Plainly, Lachlan is a massive douche and an arrogant prick, but he’s a much more compelling Ash than the one dispatched by a bomb at the end of last season. Instead of periodically popping in and trying to strong-arm Bo into picking a side while speaking in a low, gravelly voice, this Ash actually has some agency of his own. He treats humans poorly, thinks of them as pets or property, and that doesn’t jive with Bo’s concept of the world. Perhaps it’s because she lived with humans for so long despite feeling different before she discovered this Fae community, but she has a far more advanced moral compass than Lachlan. Still, he provides another compelling antagonist for Bo to deal with, since she’s not only invested in Lauren romantically, but in her rights as well. Lachlan has some tiny shades of Magneto self-aggrandizement and superiority about him, which adds a thematic layer of equality to Lost Girl beyond the standard procedural fare.
Is it a big twist that Lauren has a girlfriend? Not particularly, though it’s disappointing to make another of Bo’s love interests betray her yet again. This seems to be the standard progression for every romantic plot on the show, a grating two steps forward and one step back. The better twist is that Lauren’s “girlfriend” Nadia is her secret medical experiment at the Ash’s compound, confined to a glowing pod on some kind of life support. Lauren is like a Fae Mr. Freeze looking for a cure for pod-woman Nadia, just out to get some strange on the side from the compassionate newcomer. It doesn’t really absolve the fact that nobody has ever mentioned Nadia before, and it turns Lauren’s situation in the same kind of limbo as Bo’s relationship with Dyson. Frankly, I haven’t grown to care about either romantic choice, I much prefer Bo’s strengthening friendship with Kenzi.
I can’t say I found this to be a good episode of television, but I did find it interesting. Removing Dyson from the plot, and by extension Trick and Bo’s freelance work for the Light Fae, brought out a lot more background information on the Fae world in this still unnamed Canadian town. When Bo is investigating cases while discovering more about her new world, and clashing with a dictator out to enslave and chastise those he views as lesser beings, Lost Girl can really move at a nice clip.
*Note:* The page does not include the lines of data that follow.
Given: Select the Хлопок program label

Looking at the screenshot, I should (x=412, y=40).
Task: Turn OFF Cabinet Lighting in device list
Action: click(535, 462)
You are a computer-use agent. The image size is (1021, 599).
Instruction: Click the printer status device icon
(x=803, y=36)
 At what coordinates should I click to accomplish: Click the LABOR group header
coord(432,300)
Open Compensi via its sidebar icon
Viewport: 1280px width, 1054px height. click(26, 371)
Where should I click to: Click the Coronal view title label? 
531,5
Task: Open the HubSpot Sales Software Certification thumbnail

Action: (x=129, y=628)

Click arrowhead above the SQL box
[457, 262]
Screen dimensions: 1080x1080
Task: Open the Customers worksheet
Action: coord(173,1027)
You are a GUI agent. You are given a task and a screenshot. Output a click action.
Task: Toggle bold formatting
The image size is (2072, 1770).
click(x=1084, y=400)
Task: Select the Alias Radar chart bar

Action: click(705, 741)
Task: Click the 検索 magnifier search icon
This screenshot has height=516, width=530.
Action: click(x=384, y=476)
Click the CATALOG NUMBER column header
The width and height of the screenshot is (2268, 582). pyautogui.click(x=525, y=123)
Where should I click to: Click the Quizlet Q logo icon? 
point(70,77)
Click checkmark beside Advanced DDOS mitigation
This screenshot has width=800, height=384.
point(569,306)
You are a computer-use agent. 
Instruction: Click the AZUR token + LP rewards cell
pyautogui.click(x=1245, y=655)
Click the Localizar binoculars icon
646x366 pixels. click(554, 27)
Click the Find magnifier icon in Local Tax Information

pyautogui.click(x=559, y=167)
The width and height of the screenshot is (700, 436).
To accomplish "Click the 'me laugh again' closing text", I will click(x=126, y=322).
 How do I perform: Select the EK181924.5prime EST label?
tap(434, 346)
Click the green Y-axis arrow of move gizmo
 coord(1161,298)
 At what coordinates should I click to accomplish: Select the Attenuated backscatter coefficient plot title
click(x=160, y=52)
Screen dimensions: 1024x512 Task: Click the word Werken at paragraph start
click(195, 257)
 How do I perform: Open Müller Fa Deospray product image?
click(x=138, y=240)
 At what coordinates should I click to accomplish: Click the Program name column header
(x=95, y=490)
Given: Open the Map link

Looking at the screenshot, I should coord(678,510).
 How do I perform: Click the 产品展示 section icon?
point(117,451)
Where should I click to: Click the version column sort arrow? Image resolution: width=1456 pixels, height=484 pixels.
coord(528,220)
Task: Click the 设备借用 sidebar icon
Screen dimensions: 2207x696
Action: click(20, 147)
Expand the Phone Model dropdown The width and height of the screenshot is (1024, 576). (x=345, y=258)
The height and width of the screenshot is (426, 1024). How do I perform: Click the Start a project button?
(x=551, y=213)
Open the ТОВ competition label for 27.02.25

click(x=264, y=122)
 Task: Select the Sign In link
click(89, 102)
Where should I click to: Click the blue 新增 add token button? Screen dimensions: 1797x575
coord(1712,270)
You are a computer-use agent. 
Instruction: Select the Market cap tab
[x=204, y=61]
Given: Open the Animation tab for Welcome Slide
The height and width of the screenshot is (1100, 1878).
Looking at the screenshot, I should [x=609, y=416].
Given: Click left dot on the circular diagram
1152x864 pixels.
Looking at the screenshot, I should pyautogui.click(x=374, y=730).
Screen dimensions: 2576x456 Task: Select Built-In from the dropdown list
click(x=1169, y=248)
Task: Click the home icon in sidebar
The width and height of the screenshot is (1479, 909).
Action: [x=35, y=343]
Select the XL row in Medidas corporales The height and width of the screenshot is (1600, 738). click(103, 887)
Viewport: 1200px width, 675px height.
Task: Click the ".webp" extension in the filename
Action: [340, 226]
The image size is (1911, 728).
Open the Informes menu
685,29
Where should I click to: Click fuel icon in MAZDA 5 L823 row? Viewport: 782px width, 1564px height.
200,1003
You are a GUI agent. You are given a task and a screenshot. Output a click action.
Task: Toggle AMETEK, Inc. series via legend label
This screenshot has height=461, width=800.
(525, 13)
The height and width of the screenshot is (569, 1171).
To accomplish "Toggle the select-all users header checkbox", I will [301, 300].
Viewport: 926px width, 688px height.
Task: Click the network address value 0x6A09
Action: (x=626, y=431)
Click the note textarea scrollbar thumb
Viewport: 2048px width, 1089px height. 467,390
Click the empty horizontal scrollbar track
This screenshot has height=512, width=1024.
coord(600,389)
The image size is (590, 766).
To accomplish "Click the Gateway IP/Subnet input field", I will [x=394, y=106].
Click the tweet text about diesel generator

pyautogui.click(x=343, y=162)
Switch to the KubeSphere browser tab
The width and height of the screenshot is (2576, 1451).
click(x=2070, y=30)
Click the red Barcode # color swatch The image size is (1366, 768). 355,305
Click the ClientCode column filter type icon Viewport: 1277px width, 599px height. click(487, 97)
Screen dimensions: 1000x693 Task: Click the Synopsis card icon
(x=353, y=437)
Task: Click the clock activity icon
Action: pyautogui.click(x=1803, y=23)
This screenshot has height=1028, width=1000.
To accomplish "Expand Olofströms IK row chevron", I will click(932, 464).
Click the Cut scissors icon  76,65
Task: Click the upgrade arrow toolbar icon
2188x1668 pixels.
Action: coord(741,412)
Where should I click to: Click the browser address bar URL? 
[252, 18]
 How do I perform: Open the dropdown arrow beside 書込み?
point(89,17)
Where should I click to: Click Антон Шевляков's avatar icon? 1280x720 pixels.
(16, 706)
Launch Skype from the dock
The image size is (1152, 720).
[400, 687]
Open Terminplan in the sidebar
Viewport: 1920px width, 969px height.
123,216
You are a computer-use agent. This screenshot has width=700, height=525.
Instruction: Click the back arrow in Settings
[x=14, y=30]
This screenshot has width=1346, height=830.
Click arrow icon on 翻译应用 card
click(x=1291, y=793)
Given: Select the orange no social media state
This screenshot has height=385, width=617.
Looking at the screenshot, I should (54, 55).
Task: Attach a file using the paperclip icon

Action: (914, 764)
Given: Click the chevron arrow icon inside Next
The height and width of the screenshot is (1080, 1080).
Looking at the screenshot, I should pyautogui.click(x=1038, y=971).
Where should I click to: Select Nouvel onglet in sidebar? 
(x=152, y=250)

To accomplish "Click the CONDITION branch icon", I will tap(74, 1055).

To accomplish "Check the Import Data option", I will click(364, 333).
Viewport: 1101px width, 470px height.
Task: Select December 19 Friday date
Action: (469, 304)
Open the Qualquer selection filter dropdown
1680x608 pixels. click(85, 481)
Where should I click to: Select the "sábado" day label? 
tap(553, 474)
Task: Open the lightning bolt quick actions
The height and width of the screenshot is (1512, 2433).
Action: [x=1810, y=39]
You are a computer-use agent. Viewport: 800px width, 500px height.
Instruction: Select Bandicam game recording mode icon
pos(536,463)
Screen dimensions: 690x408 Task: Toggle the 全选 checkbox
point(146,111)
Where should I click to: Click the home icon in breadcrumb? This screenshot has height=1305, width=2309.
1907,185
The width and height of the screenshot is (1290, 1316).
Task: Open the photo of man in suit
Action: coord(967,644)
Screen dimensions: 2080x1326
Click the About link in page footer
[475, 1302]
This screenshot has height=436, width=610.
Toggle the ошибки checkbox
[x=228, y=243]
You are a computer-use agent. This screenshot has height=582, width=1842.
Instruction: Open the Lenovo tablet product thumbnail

But paranormal romance continues to bog everything down and threaten to render the better parts of the show set dressing around a middling soap opera.
Stray observations:
- The still accompanying this review is from last week’s episode, but unlike a lot of other shows, we don’t get current art very often, so we make do.
- Nobody fell for the idea that The Morrigan actually loved Jason, right? Because that was a fairly obvious villain playing to the perceived moral weakness of the heroine ploy.
- Canadian viewers: Please weigh in on how drastic the cuts were during the Bo/Lauren sex scene. I wouldn’t be surprised if most of it ended up on the cutting room floor for American audiences.
- Kenzi really doesn’t have much luck in comparison to Bo when it comes to guys. First there’s the creepy other street art guy that hits on her, then the computer-obsessed Cyclops known as The Eye, who demands a kiss from her as payment for helping Bo.
- Hale’s siren abilities can take away hangovers, prompting Kenzi’s best line of the episode: “Will you marry me?” “No, you drink too much.”